It turned out that Jaime and Tywin had planned it all along, 16 was old enough for the Imp’s cherry to be popped. They had made arrangements for him to be seduced, but hadn’t planned on the marriage inconvenience. Tywin then paid the lass loads of silver (so much she couldn’t hold it) to fuck every man in the army as Tyrion and his father watched, so there would be no idealized memories of his “wife.”

Shae is so moved by this story that she mounts Tyrion as Bronn bolts out of there, muttering, “Awkward.” (I was glad that Shae told him that he should have realized the girl was a whore seeing as she slept with him two hours after an attempted rape. I mean, DUH. Men.)

Next morning comes and the Lannister army is moving out. It seems that they’ve caught the drop on Robb’s men, and Tyrion needs to suit up, mount up and get them Regulators riding. After almost being trampled, he reaches his “men,” and delivers a rousing speech:

Sixteen in the clip and one in the hole

Pimp Imp is about to make some bodies turn cold

Now they droppin and yellin

It’s a tad bit late

Pimp the Imp and Bronn G had to regulate.

Regulators, mount up!

 

The barbarians are moved, they pop-lock and rush to battle, trampling Tyrion unconscious before he’s even able to draw his sword. Trombone: wah waaaah!

He comes to while being pulled along on a cart for the wounded. Bronn tells him they won, but it’s not that impressive. His father sees that his son isn’t dead (not for lack of trying on his Tywin’s part!) and informs him that the wily Robb Stark tricked them. He only sent 2000 soldiers to attack them, that spy Robb set free had it wrong.

Tyrion asks “Where is Robb, then?” Oh, he’s with the remaining 18,000 soldiers going the other way. The other way being the other Lannister camp, the one Jaime is heading up. Whoopsie doodles!

Cate watches through the mist, hoping that this plan of her sons won’t backfire. He rushes out of the trees with his men, with barely a scratch. Their secret plan of attacking Jaime Lannister went off with hardly a hitch in the plan. And they managed to capture Jaime, huzzah! Greyjoy wants him dead, but Robb knows he’s a better bargaining chip alive. Greyjoy just has a boner for murder, I think.

Jaime tries to talk Robb into an “honorable” man on man battle (oh, is that what they’re calling it these days?) but Robb is no fool. He knows that Jaime is a seasoned swordsman, and Robb won’t stand a chance. He’s growing by leaps and bounds in these weeks of war, isn’t he? He tells Jaime that “We’re not doing it your way.” And there are about three different meanings there. They are honorable men, the Starks. They don’t fight dirty, they don’t prefer bloodshed, they don’t believe in tossing life away. Even though Robb just tossed 2000 men to one of the Lannister armies, but he’s not happy about it, and he brings everyone down after their victory to remind them that this is just one of many many painful battles to come. Way to inspire the troops, kid!

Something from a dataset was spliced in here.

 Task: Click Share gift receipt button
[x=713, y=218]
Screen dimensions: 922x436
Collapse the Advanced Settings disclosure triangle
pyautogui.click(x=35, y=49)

Arya is racing through the alleys of King’s Landing, very much alive and very much unnoticed as a dirty beggar. She captures a pigeon, rings its neck, and tries to trade it for a hand pie. Everyone rushes past her to the city center. The Hand is being brought before the Great Sept of Baelor and the King, Baelor being one of the old gods. Ned will be judged for his crimes.

She races to join the crowd, climbing on the statue to get a better view. Ned is brought before the King, Queen Cercei, and the council. Ned passes a knight of the Watch, Yoren, and tells him to find and protect Arya. The crowd jeers and slings insults at Ned, very much like Jesus as he was brought before Pontius Pilate. But this King will not wash his hands of the blood of an innocent, King Joffrey would much rather roll in it, splashing about with glee.

Ned makes up a confession – it seems that he is not that one in a million man that will choose honor over loved ones, after all – so that he can live the rest of his days in the Night’s Watch at the wall, and his children’s lives will be spared. King Weaselteat says that it was his mother’s plan to let that happen, and that Sansa has been pleading for mercy for her father.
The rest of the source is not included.